Dr. Dayal, owner of White Flint Surgery in Rockville, Md., joined "Becker's Spine and Orthopedic Podcast" to discuss the relocation of one of his ASCs and what physician leaders need to be successful.
Note: This is an excerpt. Listen to the full conversation here.
Question: What were the biggest driving forces behind the relocation?
Dr. Jayesh Dayal: Our lease was coming up for renewal, and we needed to expand. So what we're doing with the new place is we still will have two operating rooms that are designated operating rooms, but we will have more procedure rooms. What we've also added is what's called an office-based lab, which is the most exciting bit these days. And that's something that I would recommend every ASC look into.
Q: Would you dive deeper on the OBL and kind of why you recommend this to other ASC owners?

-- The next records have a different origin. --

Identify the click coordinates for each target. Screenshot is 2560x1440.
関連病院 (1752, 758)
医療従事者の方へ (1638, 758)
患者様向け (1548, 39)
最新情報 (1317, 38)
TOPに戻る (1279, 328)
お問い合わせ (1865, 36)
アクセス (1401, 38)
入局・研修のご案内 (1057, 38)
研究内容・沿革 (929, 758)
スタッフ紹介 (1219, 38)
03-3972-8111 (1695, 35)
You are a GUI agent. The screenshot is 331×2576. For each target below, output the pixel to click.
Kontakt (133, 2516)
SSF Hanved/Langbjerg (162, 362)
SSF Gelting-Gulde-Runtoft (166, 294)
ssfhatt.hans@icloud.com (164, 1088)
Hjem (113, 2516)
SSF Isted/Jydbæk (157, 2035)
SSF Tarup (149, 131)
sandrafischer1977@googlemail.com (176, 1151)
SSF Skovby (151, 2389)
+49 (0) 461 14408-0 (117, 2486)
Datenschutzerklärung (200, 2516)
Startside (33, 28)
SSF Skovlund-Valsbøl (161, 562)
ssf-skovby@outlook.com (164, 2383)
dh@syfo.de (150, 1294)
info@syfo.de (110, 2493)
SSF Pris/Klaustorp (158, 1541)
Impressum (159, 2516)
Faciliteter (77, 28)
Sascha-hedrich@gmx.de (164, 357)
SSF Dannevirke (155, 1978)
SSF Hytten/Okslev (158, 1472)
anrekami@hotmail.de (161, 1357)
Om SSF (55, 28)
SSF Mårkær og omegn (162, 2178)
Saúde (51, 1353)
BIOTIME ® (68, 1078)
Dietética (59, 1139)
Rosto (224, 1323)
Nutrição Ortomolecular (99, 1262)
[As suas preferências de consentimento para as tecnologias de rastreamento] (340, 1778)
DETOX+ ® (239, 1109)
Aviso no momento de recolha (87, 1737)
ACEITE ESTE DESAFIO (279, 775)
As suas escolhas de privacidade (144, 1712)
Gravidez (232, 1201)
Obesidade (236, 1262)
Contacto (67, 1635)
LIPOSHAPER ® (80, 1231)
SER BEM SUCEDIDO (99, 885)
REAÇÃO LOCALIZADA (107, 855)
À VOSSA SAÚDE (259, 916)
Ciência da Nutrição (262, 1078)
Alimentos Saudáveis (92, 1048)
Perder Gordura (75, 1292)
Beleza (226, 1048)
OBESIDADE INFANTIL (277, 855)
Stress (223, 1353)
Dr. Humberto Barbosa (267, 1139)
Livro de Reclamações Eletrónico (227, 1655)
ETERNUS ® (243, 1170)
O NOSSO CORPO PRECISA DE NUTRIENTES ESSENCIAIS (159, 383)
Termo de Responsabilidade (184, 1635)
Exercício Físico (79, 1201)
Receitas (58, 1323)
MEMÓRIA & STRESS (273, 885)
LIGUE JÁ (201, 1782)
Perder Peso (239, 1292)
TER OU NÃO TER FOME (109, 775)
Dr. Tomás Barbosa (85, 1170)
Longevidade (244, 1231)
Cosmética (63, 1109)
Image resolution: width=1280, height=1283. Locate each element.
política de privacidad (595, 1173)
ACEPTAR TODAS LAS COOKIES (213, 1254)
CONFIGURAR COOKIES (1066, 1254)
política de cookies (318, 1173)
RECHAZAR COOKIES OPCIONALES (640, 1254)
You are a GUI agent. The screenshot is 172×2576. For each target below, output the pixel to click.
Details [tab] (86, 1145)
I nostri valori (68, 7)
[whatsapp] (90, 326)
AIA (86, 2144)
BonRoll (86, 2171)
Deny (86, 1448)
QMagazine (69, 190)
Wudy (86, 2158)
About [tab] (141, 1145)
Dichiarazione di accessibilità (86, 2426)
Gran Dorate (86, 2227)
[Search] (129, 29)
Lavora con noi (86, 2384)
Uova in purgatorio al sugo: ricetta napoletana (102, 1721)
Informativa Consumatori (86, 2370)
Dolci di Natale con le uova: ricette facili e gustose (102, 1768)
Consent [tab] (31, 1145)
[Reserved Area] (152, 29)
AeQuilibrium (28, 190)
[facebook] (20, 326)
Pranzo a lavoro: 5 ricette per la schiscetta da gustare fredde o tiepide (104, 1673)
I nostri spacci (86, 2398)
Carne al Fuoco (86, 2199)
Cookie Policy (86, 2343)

JD: There's a huge misconception in the medical community about peripheral arterial disease. The technologies are getting very advanced but the literature hasn't kept up with [them] and the new results so people still quote old guidelines and old thought processes … It's a very untapped sort of a new business line that we've discovered, and the good news is that you really don't need an ASC per se to do these cases. It could be done in an OBL setting, and it does really well. Medicare pays adequately for these procedures, which is unusual … It's a very, you know, viable line of surgeries.
Q: Are there one or two tactics or strategies for ASC physician owners to really be successful in this day and age?
JD: Since they are allowing these much bigger surgeries, the days of the mom-and-pop surgery centers like mine are numbered. If you're doing a complex orthopedic case or a personal injury case or a workman's compensation case, the amount of coding complexity is really not feasible to do in-house anymore.
Just because of the various rules that the CPTs keep changing as they migrate out of the hospital into the ASC setting. Just to keep up with all that, you have to outsource everything. What's turning out is that the days of independent ownership are kind of numbered, and most people are finding that they have to partner with either a hospital health system or a private equity group, so that's the unfortunate part.
I really enjoyed the independence of having to call my own shots [and] running my own ASC the way I liked it. But unfortunately, that's not viable anymore because I have no leverage with the insurers. So unless you get hooked up with a PE or a national chain it's kind of impossible to maintain an independent facility anymore.